Prison Culture, Techno-Immortality, and Dolly Parton: The Inspirations Behind the Looks of NYFW
Almost every fashion show has some kind of historical reference or allusion-based theme underpinning it. We took a deeper look at some of these concepts.
Almost every fashion show has some kind of historical reference or allusion-based theme underpinning it. Sometimes, these inspirations are a clever way to get weird, sensational stuff on the runway—like voguing or death metal. Other times, it's just an excuse to copy someone else's brilliant ideas because the designer can't think of anything better on their own. But, in general, these themes are almost always offered to help frame the collections for the buyers, who we suppose need a fancy little fairytale to prod them into emptying their pockets.

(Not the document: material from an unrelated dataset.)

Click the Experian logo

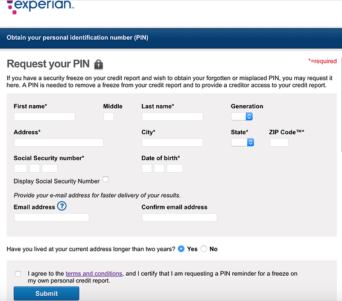[x=40, y=7]
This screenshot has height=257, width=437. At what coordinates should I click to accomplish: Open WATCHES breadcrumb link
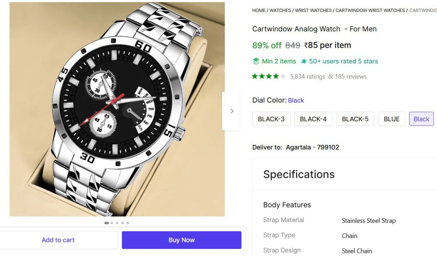280,11
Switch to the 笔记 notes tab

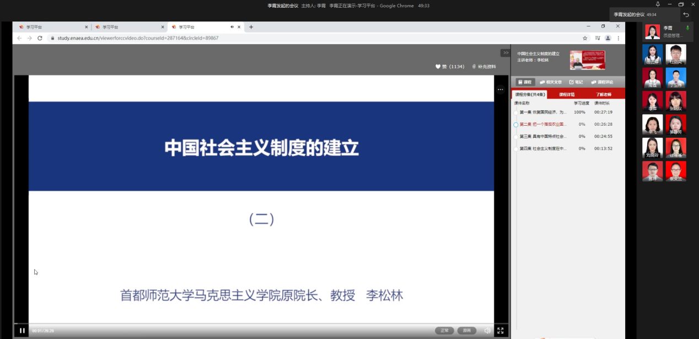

However, there is the rare occasion where some of these concepts are actually pretty illuminating. When they are good, they provide a window into the designer's creative process and taste, and they help expose folks like us, who only see the finished product, to cool new ideas and people we may have never heard of.
The most recent collections presented at New York Fashion Week offered a host of themes. A lot of them were nonsense and weren't even reflected in the clothes. But a few managed to stand out—some because they were awesome, and others because they were offensive. Below is a roundup of the ones we found worthy of exploring a little deeper, beyond the runway.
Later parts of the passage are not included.